In the second growing season, 5782/2022, we defined two branches of growing projects: single variety trials and diaspora gardens. For the single variety trials, growers isolated, tended, and saved seeds from one variety in order to increase our seed stock. For the diaspora gardens, growers tended a mix of varieties to cross-pollinate. Just as modern Jews are reconnecting across different branches of diasporic history, so too are the seeds reconnecting after milenia apart.


In our third and fourth growing seasons, 5783/2023 and 5784/2024, we focused more attention on diaspora gardens and intentionally mixing seeds from past years’ grow-outs, previous seed exchanges, and the Germplasm Resources Information Network (GRIN). We also developed curriculum for the various educators who grow with us, from Jewish summer camps to high schools. 


Our collective developed a guiding values document, which affirms that we approach the seeds with intention and the desire to share in their sustained life. These values guide how we choose, distribute, share, and care for seeds, as well as how we build relationships with other stewards and tell stories. We do not claim ownership or exclusive access to these seeds and understand that we are just one of many groups who have spiritually, historically, culturally, and geographically significant relationships with them. As such, we aspire to share these seeds with others who are connected to honor their full stories. We recognize that we grow these seeds on colonized land in North America/Turtle Island and honor the many Native peoples who have stewarded these lands since time immemorial.


Defining our values shifted the way we thought about our work.
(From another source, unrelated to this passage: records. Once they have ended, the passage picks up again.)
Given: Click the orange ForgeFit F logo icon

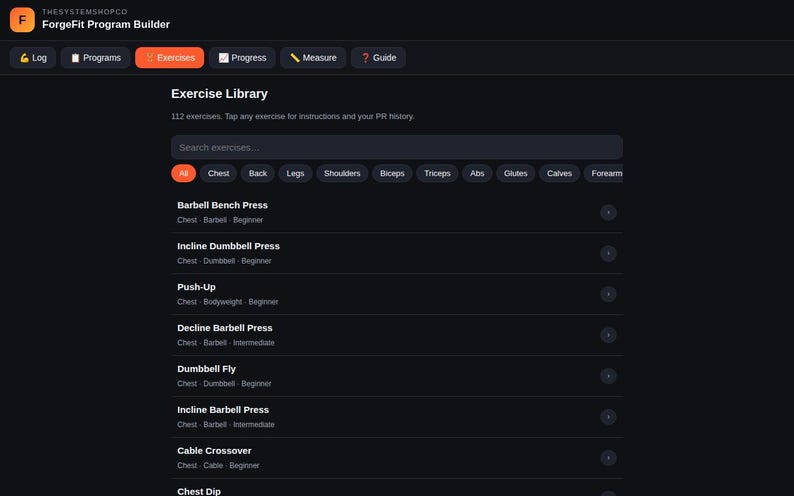Looking at the screenshot, I should click(22, 20).
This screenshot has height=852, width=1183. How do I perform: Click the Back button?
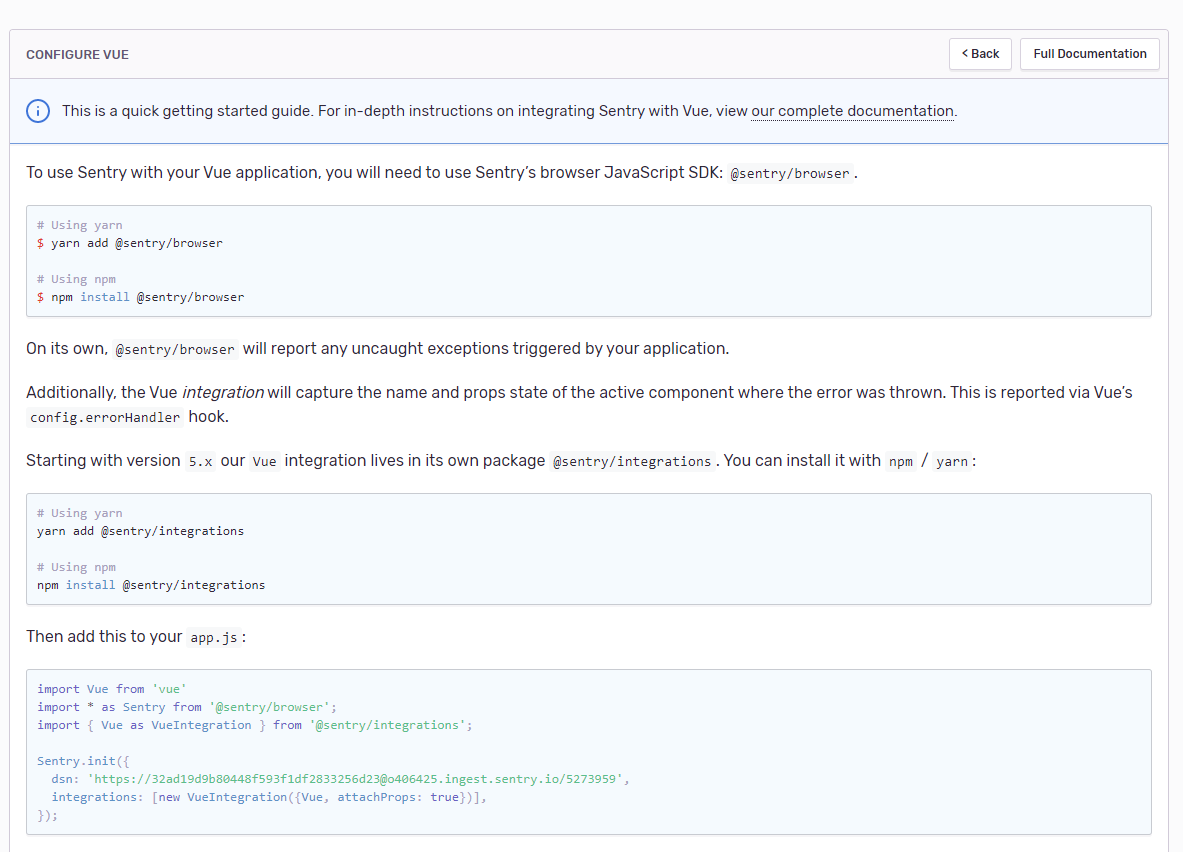coord(980,54)
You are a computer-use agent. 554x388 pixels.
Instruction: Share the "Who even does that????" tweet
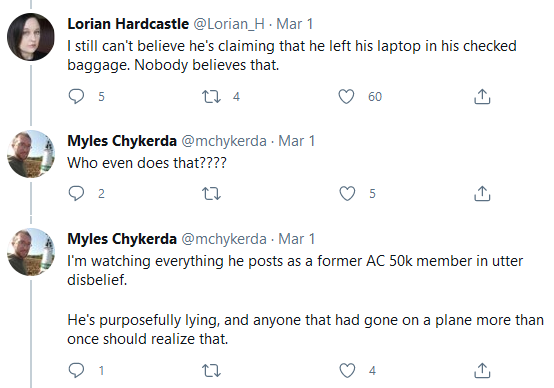482,194
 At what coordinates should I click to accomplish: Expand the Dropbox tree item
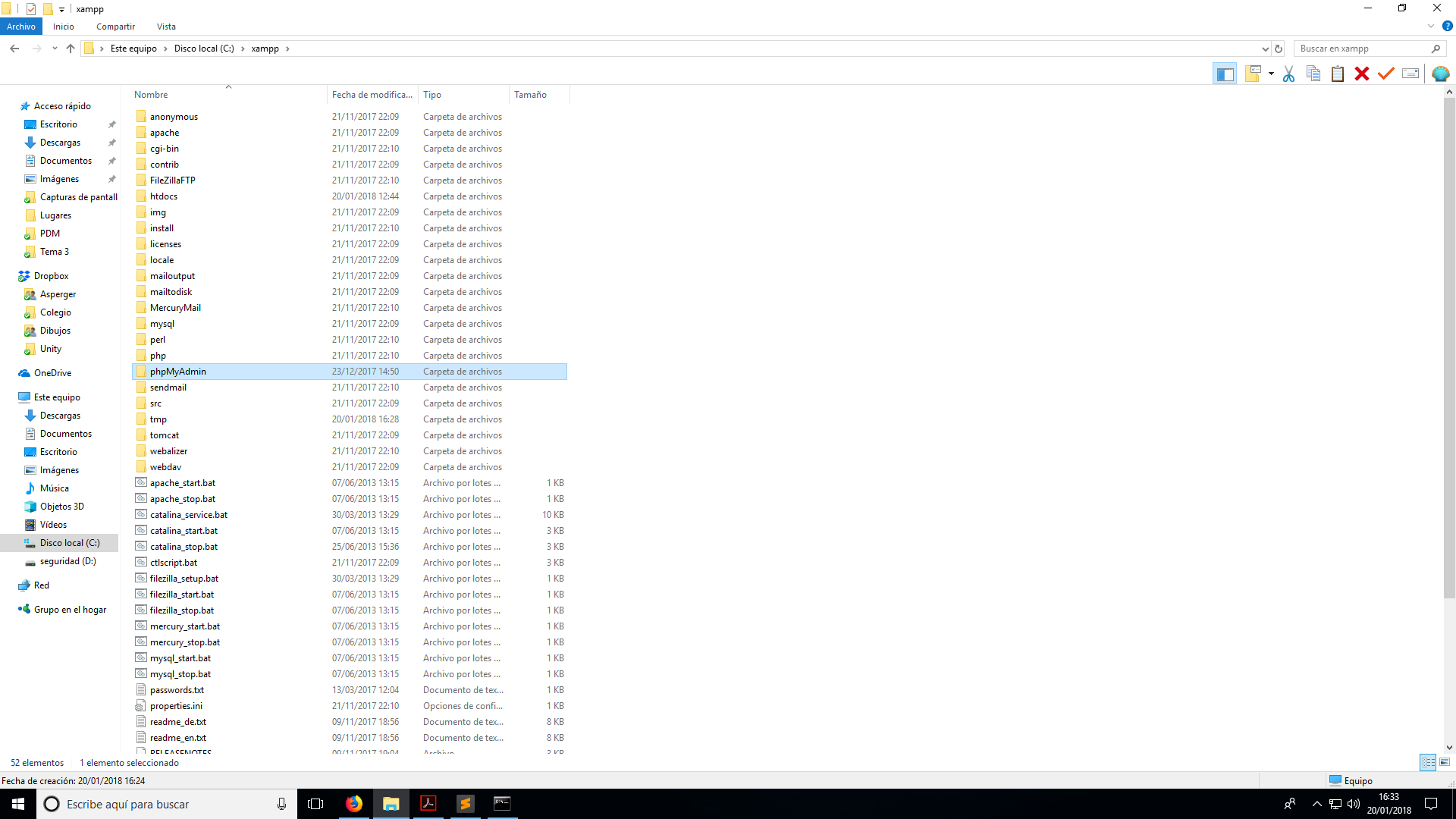click(8, 276)
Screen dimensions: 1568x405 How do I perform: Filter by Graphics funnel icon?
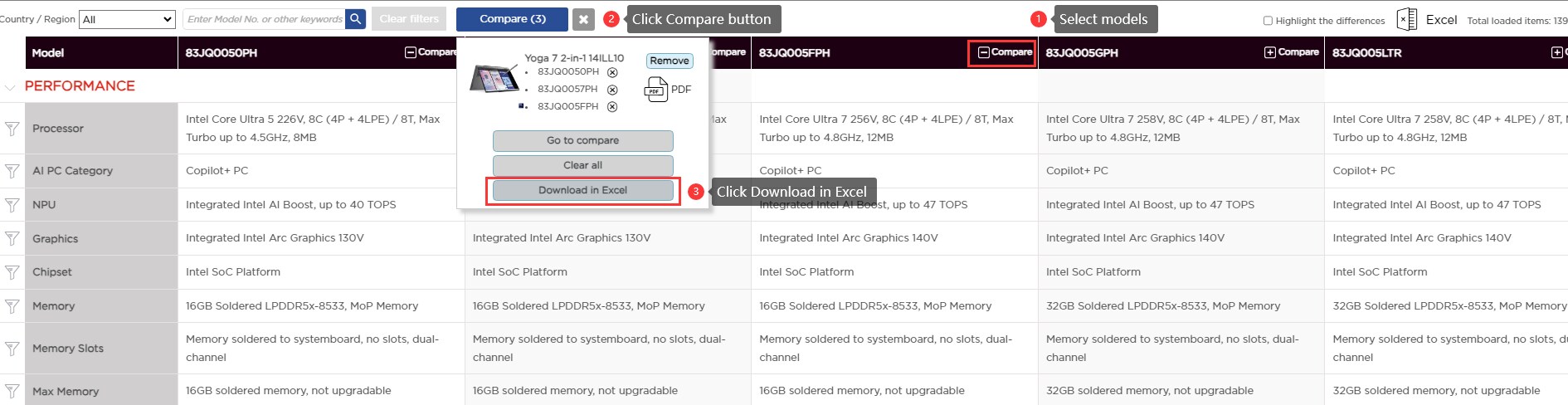click(12, 238)
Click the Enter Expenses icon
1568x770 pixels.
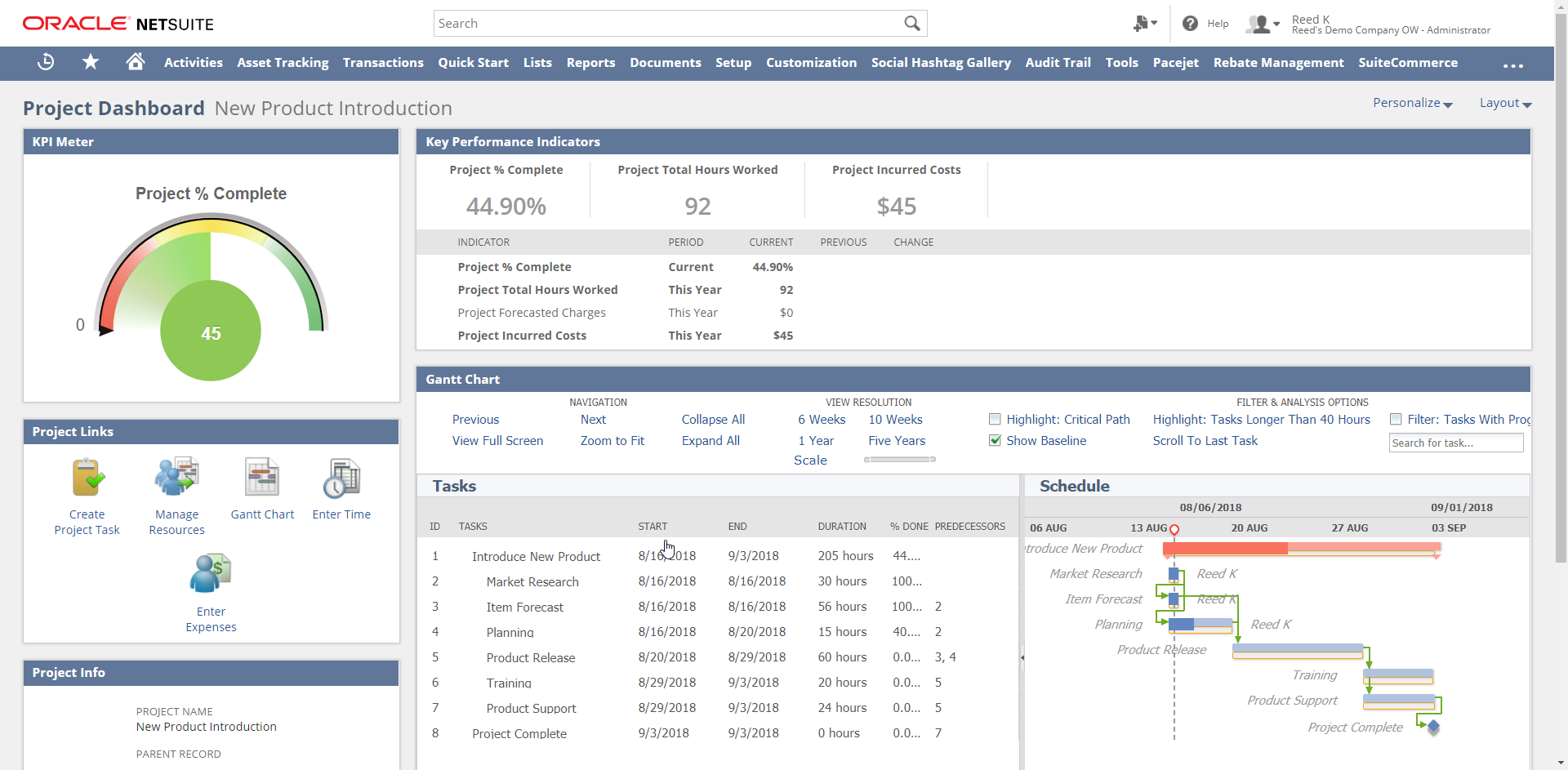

At the onset of this project, we were focused on selecting seeds from plants that most resembled the descriptions we have of the ancient fruit. We have since shifted towards cultivating a variety that both honors the past and is adapted to our present. We select specific varieties to cross-breed in the diaspora gardens, in order to eventually develop stable varieties that preserve elements like hairiness and sweetness, while being adapted to local growing conditions. This project is carrying our history into the present, and from it creating something for the future.


Seeds are a throughway, weaving together people and stories from across time. Seeds help us think of ourselves as future ancestors, leaving a legacy that descendents can mold to their needs and contexts. Only time will tell how we – and our seeds – will evolve.